Todorov and Charles Ballew, an undergraduate psychology major who graduated from Princeton in 2006, conducted three experiments in which several dozen participants had to make snap judgments about faces. Participants were shown a series of photos, each containing a pair of faces, and asked to choose, based purely on gut feeling, which face they felt displayed more competence.
The differences among the experiments largely concerned the amounts of time an observer was allowed to view the faces – as brief as a tenth of a second or longer — and to pass judgment afterward.
What was unknown to the participants in the third experiment was that the image pairs were actually the photographs of the two frontrunner candidates for a major election being held somewhere in the United States during the time of the experiment in late 2006. The races were either for state governor or for a seat in the U.S. Senate. In cases where an observer recognized either of the two faces, the researchers removed the selection from the data.

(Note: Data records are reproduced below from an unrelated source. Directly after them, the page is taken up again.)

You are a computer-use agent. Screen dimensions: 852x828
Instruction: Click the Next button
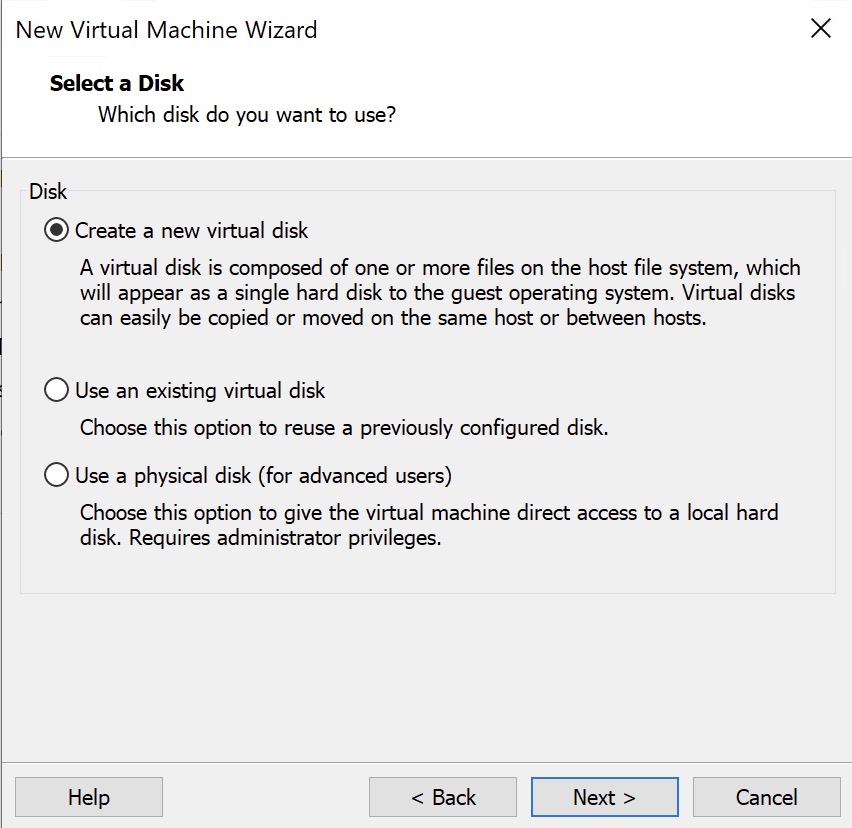[x=604, y=797]
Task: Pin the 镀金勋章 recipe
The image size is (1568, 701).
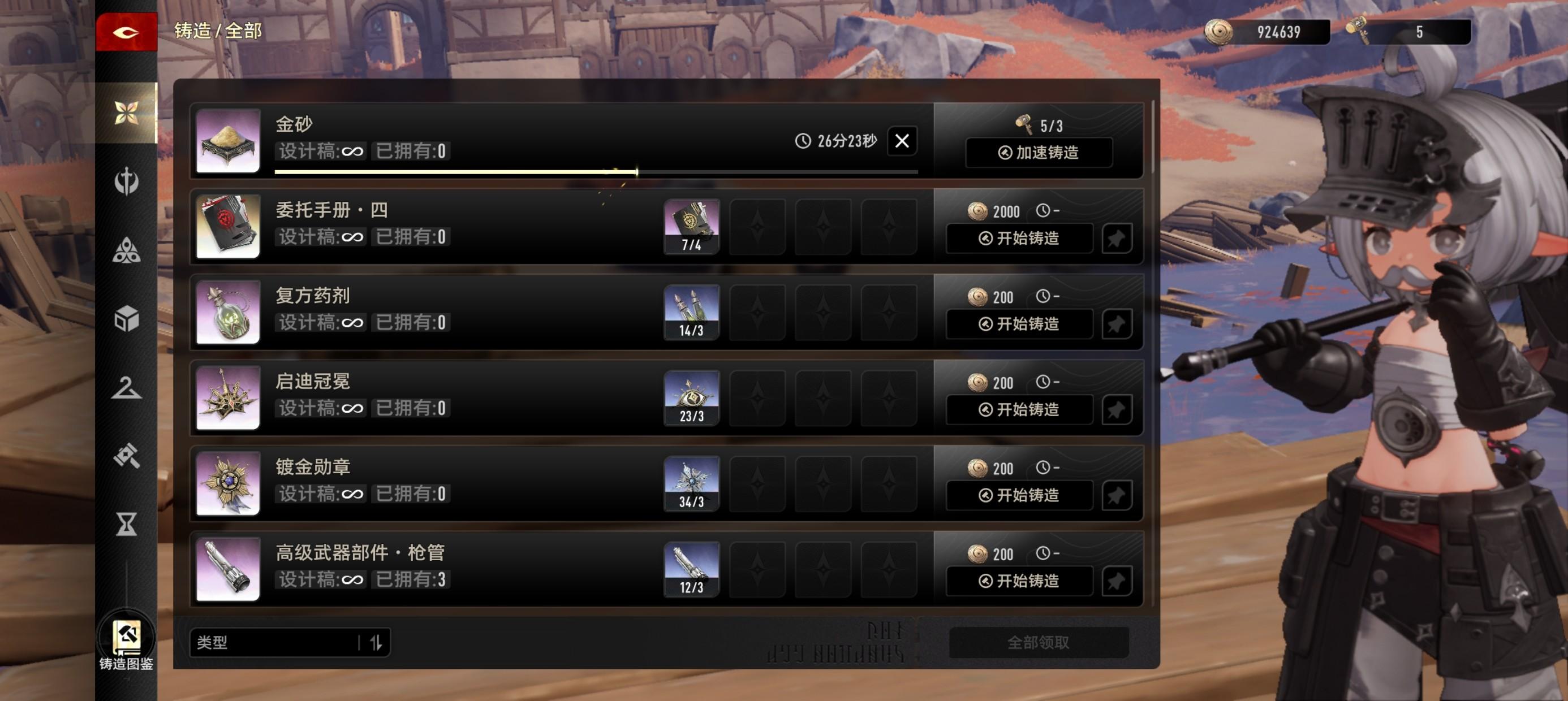Action: [1117, 495]
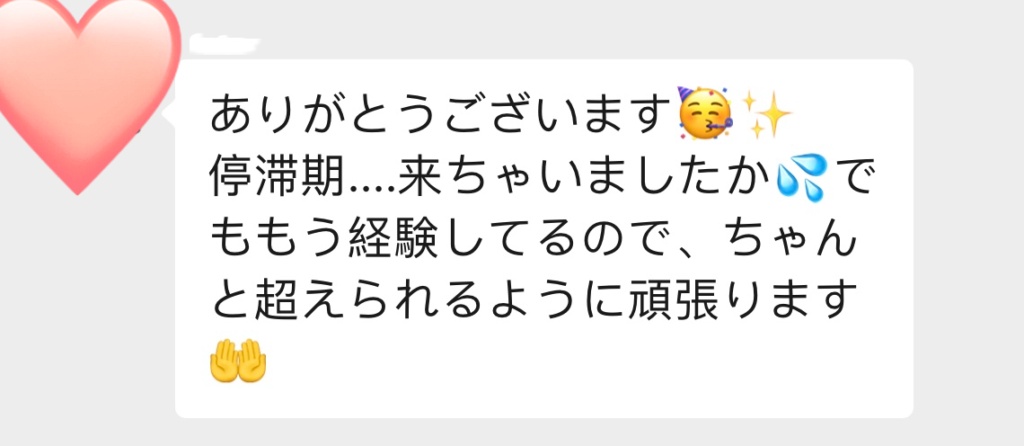The image size is (1024, 446).
Task: Click the chat bubble tail pointer
Action: [x=169, y=115]
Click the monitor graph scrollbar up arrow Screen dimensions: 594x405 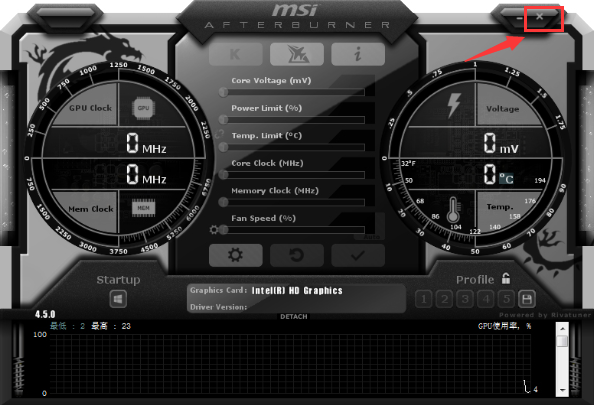pyautogui.click(x=563, y=329)
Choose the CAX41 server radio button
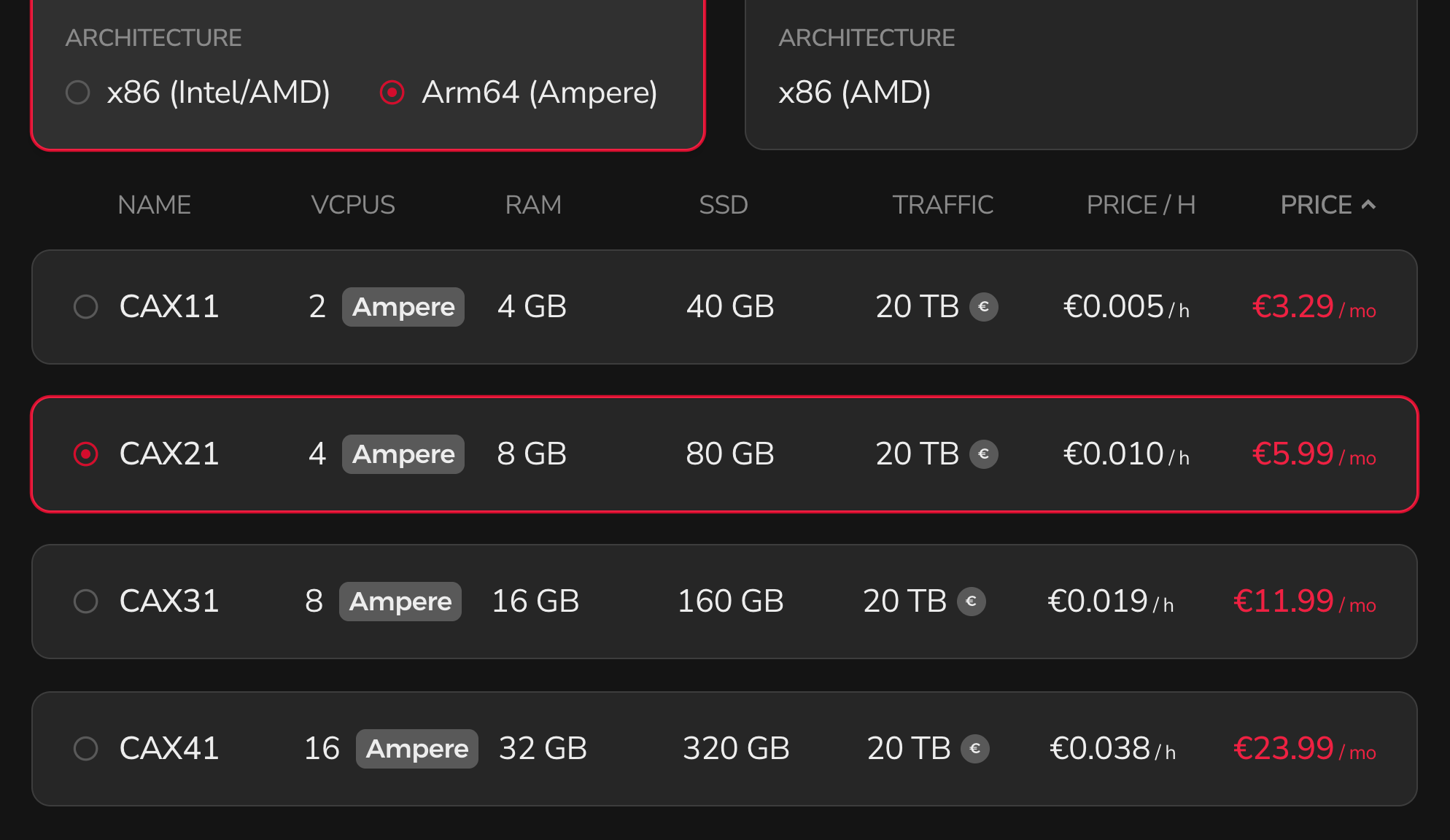 pyautogui.click(x=86, y=749)
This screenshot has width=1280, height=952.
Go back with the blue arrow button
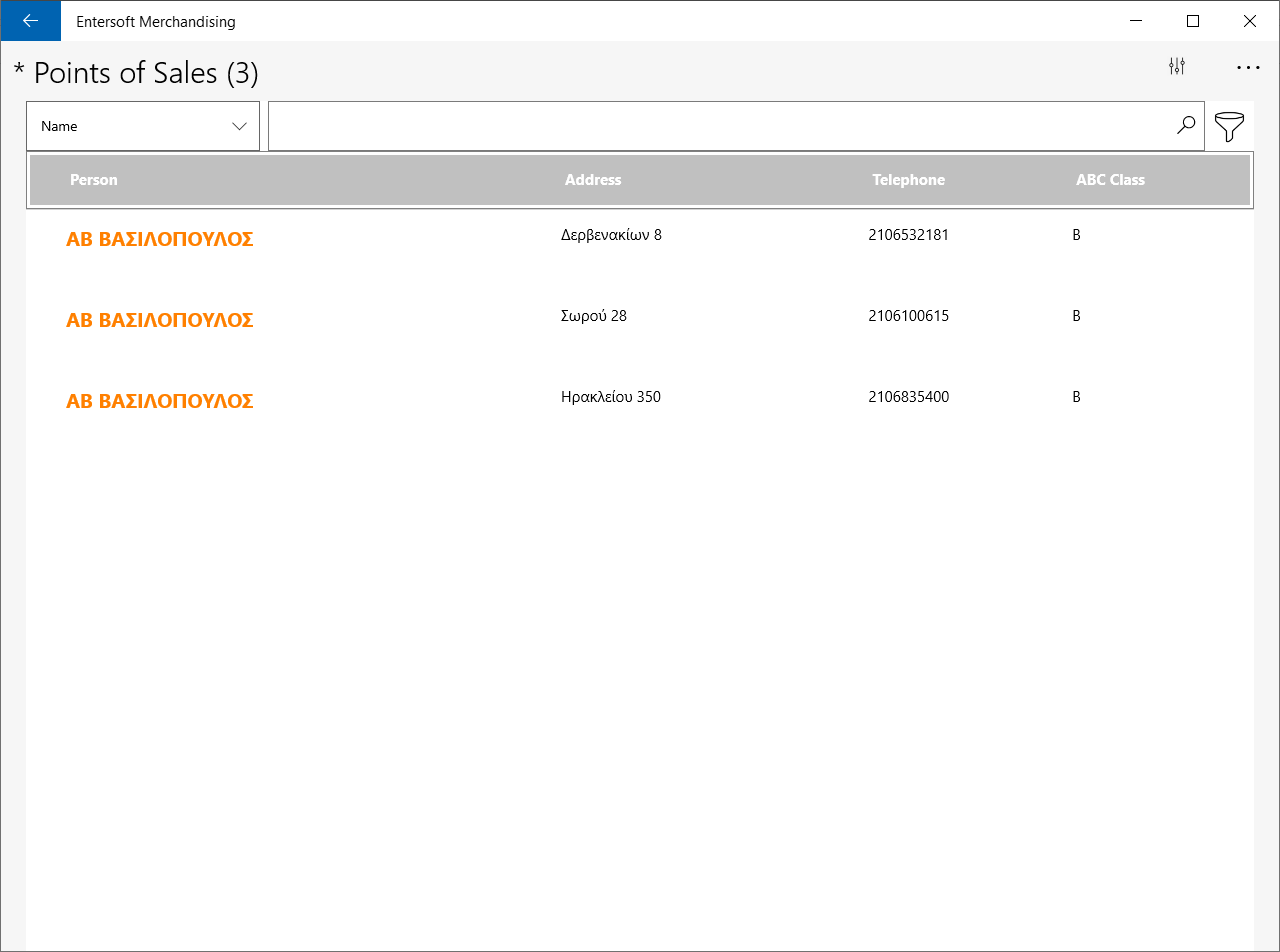click(x=31, y=21)
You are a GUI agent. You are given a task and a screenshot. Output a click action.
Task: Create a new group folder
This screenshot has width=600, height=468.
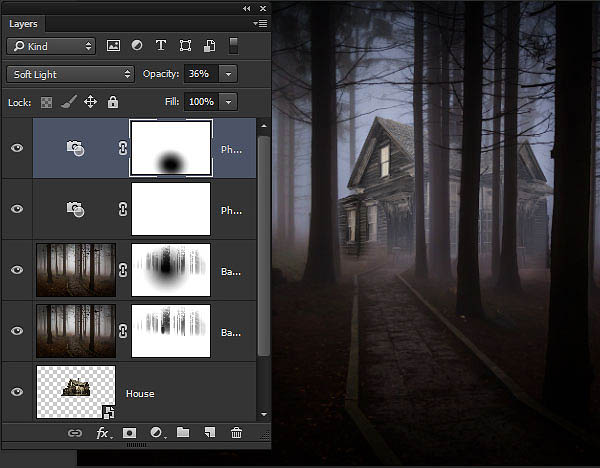point(183,432)
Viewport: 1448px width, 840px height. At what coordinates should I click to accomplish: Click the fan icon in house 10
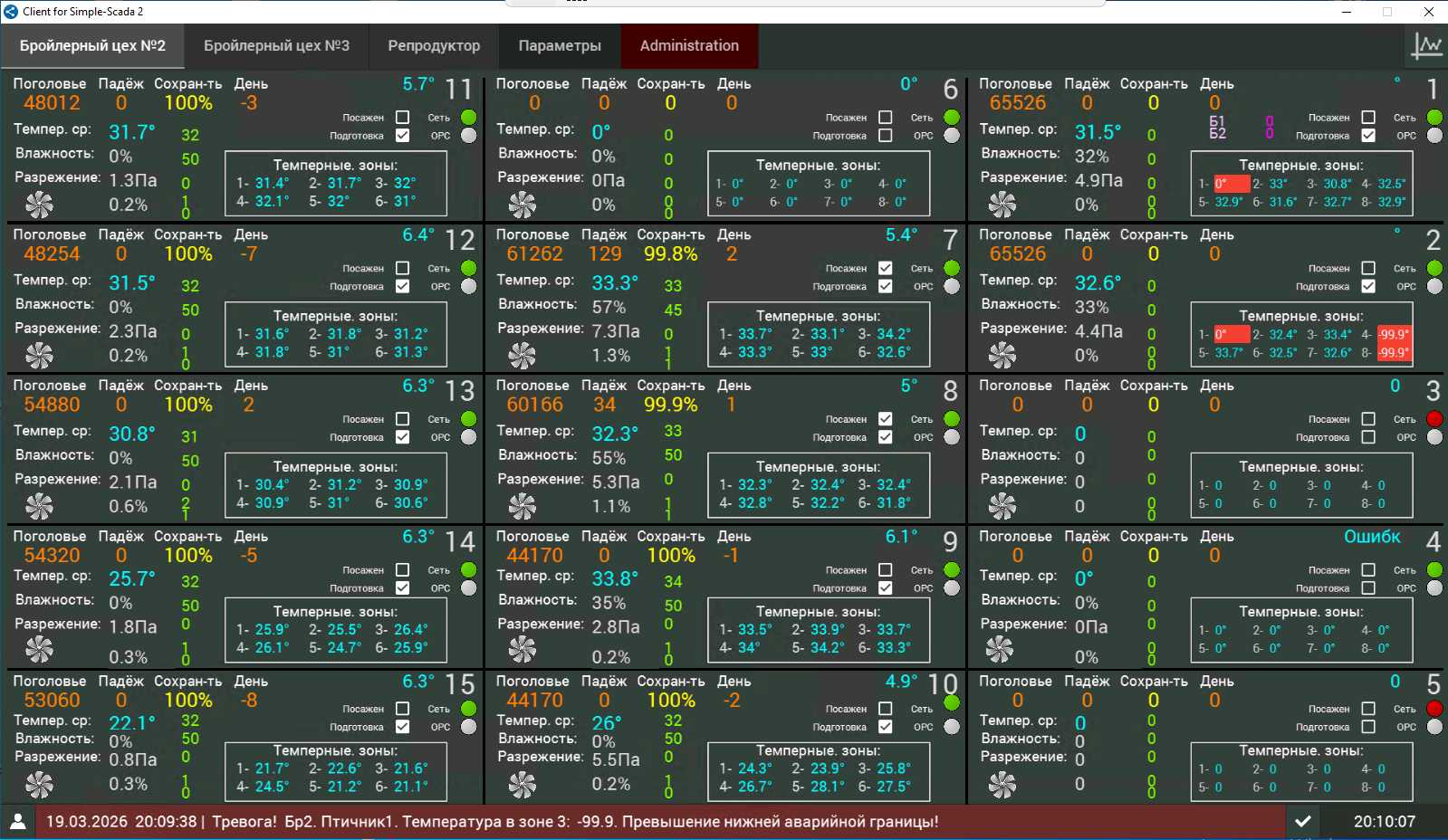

Two weeks later elections were held, and the researchers compared the competency judgments with the election results. They found that the judgments predicted the winners in 72.4 percent of the senatorial races and 68.6 percent of the gubernatorial races.
The two parties spent $7 billion on the 2012 presidential race. Why not just skip these expensive and time-consuming elections, shoot headshots of the candidates’ faces to the electorate for a second or two, and be done with it?
Which brings us back to Ben Carson. Put Carson’s face next to Trump’s, and even Republicans — who are more racist than Democrats — are likely to choose the amiable black man over the predatory orange-haired one.
It makes perfect sense — until Carson starts talking.